He would've won. Whatever his faults as a candidate are, he's better than Barnes and that probably would've been enough to win by less than 2%. Not sure why anyone would think that there'd be all these Barnes voters switching over the Johnson purely because they're angry at Feingold for losing in the past. That doesn't make much sense to me.
He wouldn't generate enough turnout like Barnes did specifically because he's lost twice. Self-fulfilling prophecy in a way.
I don't know that I buy that. The race likely wouldn't have been written off the way it was with Barnes if Feingold had been the nominee, plus Evers' reelection would've driven turnout too. Although to be fair, Barnes probably would've won if the Democrats had known to take that race seriously in the first place. But I just don't see the reasoning behind the notion that all these voters would stay home because Feingold lost a couple times over the course of 12 years. It's not like he's run for the same House district and lost multiple times in a row.
What makes you think the race wouldn't get triaged again?

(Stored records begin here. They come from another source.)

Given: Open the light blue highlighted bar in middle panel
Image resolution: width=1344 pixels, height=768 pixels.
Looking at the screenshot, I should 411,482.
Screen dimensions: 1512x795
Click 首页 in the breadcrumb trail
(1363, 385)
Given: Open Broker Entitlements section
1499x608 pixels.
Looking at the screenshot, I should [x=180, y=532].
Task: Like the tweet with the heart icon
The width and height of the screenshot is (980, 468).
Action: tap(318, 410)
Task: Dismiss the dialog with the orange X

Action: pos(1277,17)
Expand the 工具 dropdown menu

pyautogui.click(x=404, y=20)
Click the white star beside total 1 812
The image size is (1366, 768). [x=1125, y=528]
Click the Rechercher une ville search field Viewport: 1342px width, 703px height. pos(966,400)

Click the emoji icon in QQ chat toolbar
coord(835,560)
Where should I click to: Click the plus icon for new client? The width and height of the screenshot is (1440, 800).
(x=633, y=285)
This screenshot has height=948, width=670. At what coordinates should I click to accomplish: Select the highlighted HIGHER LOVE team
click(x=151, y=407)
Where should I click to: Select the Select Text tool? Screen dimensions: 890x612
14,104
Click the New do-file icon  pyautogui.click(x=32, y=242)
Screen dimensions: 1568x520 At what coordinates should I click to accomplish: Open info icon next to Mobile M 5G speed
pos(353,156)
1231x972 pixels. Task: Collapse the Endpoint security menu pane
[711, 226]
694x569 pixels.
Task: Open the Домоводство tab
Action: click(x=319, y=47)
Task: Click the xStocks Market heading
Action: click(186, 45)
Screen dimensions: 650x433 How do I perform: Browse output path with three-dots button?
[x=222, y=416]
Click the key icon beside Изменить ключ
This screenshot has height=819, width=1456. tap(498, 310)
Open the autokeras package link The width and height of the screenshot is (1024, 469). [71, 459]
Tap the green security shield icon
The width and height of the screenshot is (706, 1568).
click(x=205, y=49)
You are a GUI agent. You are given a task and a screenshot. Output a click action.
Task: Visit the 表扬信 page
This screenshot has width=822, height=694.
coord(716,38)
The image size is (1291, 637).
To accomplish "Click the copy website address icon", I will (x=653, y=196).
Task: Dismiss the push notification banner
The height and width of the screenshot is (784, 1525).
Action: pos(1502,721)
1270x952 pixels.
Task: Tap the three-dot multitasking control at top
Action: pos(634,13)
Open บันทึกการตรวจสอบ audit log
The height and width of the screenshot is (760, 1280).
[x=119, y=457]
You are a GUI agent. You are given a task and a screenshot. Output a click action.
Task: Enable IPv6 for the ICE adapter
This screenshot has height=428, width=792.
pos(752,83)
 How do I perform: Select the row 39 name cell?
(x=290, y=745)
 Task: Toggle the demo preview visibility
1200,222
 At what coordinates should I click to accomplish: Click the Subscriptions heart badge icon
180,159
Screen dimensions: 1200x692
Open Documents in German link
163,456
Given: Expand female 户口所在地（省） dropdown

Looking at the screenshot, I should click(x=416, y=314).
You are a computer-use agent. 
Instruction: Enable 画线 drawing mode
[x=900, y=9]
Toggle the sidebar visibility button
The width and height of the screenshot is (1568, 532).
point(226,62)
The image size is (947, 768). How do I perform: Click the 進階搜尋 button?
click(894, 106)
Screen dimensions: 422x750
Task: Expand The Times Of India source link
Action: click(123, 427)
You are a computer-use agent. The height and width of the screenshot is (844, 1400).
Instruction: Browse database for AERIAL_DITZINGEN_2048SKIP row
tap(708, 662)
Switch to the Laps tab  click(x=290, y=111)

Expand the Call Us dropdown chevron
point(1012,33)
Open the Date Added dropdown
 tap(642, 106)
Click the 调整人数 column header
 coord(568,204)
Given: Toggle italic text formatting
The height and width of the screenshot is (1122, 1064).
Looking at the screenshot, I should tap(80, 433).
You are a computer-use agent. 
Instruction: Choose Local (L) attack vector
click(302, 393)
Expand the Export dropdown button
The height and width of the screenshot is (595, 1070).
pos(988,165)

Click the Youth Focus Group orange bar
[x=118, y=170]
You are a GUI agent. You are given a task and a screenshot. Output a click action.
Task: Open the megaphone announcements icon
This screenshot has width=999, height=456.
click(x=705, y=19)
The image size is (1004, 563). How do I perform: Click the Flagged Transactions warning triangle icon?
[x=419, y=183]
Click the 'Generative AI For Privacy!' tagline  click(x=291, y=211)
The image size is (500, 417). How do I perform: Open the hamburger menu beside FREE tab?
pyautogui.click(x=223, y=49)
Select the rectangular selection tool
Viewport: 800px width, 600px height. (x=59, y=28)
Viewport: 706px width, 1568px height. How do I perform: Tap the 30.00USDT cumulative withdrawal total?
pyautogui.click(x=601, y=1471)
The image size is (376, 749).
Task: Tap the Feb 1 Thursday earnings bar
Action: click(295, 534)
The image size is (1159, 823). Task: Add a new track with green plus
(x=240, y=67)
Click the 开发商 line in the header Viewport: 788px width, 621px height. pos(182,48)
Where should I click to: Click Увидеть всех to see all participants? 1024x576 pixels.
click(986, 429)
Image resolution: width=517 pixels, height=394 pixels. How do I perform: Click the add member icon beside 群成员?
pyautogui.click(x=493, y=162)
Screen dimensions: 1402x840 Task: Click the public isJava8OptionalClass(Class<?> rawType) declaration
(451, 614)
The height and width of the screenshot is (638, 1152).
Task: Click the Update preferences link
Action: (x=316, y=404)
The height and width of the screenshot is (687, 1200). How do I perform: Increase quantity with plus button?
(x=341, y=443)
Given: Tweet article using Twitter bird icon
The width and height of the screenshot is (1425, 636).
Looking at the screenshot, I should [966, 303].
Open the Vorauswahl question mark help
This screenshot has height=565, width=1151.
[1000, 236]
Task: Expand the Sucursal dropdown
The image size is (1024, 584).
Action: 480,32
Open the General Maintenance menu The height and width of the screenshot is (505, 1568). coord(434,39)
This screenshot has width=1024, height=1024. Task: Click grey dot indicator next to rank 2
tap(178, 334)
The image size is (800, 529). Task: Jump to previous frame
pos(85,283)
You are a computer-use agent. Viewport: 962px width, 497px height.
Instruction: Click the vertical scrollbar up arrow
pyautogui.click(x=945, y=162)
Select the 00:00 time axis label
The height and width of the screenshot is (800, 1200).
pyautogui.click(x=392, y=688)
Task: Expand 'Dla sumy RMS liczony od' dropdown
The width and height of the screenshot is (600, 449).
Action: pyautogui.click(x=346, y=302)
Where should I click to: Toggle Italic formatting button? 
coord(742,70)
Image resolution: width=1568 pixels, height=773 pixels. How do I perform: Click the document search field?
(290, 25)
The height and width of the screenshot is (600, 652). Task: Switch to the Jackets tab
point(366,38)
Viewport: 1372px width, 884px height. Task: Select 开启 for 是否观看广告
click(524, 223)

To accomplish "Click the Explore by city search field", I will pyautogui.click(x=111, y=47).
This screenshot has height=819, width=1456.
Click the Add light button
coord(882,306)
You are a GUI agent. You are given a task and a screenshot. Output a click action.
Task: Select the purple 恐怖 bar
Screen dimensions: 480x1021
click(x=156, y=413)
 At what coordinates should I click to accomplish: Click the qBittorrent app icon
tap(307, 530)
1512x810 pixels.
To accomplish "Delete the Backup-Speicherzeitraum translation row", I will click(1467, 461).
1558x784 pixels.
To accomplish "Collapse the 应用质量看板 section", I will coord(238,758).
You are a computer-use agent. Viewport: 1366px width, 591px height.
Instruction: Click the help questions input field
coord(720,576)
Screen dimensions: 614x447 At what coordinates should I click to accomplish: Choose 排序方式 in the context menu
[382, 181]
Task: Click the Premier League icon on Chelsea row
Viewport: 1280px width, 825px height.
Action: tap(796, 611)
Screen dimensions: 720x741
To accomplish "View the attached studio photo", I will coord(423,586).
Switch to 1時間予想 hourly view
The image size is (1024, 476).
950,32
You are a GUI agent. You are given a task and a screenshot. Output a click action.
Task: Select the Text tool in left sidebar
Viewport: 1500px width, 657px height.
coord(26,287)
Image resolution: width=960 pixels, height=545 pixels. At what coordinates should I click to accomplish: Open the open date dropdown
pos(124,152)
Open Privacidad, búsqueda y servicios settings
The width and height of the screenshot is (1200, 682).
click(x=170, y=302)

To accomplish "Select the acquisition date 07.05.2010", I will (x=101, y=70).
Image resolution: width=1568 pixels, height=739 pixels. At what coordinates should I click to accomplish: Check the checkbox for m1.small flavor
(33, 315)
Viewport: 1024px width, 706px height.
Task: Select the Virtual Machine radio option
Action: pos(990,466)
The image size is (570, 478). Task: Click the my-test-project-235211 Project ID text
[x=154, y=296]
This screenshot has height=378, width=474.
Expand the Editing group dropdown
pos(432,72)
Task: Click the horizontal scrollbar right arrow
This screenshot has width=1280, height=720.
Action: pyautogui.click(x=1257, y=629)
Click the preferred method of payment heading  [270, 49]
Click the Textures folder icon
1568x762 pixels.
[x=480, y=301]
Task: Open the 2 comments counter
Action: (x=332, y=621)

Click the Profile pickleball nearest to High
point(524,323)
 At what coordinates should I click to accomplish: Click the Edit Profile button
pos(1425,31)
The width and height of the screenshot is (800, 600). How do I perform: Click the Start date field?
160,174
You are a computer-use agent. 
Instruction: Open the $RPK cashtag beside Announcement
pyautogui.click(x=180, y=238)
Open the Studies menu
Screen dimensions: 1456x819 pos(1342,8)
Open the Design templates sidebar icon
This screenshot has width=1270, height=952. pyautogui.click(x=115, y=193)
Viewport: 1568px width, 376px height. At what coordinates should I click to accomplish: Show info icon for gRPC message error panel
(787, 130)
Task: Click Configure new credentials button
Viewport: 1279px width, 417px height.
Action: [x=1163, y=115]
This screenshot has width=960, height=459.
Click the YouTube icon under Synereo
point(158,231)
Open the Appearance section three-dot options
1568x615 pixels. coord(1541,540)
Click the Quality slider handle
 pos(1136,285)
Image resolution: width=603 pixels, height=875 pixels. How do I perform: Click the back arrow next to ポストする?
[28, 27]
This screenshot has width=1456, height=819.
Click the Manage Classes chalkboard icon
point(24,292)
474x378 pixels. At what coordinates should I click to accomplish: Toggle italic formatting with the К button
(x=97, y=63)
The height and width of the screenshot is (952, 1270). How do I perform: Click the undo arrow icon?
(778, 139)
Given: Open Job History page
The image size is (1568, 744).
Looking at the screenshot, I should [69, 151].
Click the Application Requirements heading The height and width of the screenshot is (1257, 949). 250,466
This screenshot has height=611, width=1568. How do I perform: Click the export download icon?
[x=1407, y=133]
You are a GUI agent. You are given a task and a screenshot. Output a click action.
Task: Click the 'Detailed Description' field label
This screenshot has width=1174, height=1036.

Because Feingold is a recognizable name that Democrats would probably think has support in ancestral Democratic parts of the state. They wouldn't pursue the race for the right reasons, but that strikes me as the way that Democratic strategists still think.
But he still lost, twice (which also gives a lot of unnecessary ammo to RoJo). Not to mention in the face of Biden and good 2018 results thanks to heightened Milwaukee margins, strategists might well decide for someone that can max out the core and tighten up WOW, which Feingold can't....whereas Barnes almost did.